Source records
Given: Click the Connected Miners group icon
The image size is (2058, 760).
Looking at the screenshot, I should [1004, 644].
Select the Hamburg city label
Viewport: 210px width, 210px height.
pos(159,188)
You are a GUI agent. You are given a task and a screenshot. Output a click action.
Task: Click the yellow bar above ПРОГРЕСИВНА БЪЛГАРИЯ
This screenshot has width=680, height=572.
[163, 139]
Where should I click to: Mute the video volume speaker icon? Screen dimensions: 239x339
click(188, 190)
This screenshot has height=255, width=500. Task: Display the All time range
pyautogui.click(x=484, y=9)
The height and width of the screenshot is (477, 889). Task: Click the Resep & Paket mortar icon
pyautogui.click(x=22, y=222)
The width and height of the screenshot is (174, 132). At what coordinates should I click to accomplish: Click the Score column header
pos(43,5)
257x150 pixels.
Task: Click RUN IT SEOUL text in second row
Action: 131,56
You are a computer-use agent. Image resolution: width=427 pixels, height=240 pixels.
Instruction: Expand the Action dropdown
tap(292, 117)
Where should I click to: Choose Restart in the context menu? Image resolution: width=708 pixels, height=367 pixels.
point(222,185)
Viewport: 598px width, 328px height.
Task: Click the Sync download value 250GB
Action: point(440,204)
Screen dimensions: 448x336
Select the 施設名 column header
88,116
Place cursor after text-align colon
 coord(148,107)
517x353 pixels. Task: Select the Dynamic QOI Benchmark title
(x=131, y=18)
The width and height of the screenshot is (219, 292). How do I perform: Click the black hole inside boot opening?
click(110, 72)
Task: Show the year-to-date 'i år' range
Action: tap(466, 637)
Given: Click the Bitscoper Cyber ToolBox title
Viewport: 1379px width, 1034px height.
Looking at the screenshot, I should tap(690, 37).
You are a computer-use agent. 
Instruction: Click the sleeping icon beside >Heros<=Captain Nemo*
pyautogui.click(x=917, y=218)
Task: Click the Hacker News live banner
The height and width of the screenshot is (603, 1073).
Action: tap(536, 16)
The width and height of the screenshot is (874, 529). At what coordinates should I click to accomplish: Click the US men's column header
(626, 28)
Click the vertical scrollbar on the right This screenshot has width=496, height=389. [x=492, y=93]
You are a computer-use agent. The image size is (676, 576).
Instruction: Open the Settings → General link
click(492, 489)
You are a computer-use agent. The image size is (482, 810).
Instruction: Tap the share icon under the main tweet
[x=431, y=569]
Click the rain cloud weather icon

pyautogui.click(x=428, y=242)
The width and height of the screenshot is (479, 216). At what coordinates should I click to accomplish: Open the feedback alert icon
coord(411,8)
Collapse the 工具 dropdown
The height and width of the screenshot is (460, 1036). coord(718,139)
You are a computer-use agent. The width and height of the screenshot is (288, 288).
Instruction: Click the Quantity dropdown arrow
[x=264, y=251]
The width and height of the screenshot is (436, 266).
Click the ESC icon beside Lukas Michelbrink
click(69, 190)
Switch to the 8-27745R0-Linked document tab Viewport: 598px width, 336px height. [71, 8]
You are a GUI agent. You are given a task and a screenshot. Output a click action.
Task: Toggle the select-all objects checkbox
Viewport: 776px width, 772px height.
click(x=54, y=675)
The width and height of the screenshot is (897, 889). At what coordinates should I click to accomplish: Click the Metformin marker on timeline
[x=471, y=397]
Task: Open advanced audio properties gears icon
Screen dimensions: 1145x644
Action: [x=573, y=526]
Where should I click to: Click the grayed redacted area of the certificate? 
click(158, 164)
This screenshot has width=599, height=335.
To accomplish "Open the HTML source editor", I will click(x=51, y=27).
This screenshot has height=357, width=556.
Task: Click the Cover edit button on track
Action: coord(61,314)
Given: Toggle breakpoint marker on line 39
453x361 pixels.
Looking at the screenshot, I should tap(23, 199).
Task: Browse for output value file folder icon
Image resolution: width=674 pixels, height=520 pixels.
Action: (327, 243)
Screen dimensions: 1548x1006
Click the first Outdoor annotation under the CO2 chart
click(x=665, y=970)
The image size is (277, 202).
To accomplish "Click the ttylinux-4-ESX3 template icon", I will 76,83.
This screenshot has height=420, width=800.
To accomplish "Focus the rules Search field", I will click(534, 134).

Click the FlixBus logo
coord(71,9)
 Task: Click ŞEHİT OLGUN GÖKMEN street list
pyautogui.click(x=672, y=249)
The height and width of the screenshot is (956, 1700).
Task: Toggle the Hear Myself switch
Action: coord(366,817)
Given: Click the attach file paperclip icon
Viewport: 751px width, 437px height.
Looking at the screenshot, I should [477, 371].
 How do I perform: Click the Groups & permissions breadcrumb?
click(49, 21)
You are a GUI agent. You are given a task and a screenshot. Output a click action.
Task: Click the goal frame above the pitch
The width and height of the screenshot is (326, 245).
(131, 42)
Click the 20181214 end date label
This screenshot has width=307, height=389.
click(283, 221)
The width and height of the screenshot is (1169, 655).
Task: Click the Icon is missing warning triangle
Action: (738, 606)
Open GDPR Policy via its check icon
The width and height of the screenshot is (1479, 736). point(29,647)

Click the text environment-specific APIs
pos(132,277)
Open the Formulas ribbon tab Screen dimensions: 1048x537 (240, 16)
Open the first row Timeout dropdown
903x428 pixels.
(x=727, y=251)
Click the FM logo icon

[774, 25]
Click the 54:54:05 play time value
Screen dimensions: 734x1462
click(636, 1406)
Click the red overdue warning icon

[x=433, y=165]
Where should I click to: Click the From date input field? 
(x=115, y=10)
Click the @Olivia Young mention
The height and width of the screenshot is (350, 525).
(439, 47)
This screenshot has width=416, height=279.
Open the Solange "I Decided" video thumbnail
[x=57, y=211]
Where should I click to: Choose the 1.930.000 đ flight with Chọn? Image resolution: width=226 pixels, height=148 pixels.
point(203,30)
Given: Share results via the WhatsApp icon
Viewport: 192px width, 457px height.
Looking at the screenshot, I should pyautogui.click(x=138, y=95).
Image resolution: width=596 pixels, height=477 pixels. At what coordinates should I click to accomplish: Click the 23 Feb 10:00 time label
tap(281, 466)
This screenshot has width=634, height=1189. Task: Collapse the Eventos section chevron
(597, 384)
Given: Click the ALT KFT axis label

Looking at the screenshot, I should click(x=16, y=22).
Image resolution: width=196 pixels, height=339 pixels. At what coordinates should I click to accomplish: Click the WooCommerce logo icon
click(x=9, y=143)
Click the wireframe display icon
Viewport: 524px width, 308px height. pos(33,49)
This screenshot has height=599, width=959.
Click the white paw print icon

Problem details: Print the lines again verbatim, from the line that contains "Task: Browse for" through the line that contains "click(49, 21)", both included.

Output for this task:
Task: Browse for output value file folder icon
Image resolution: width=674 pixels, height=520 pixels.
Action: (327, 243)
Screen dimensions: 1548x1006
Click the first Outdoor annotation under the CO2 chart
click(x=665, y=970)
The image size is (277, 202).
To accomplish "Click the ttylinux-4-ESX3 template icon", I will 76,83.
This screenshot has height=420, width=800.
To accomplish "Focus the rules Search field", I will click(534, 134).

Click the FlixBus logo
coord(71,9)
 Task: Click ŞEHİT OLGUN GÖKMEN street list
pyautogui.click(x=672, y=249)
The height and width of the screenshot is (956, 1700).
Task: Toggle the Hear Myself switch
Action: coord(366,817)
Given: Click the attach file paperclip icon
Viewport: 751px width, 437px height.
Looking at the screenshot, I should [477, 371].
 How do I perform: Click the Groups & permissions breadcrumb?
click(49, 21)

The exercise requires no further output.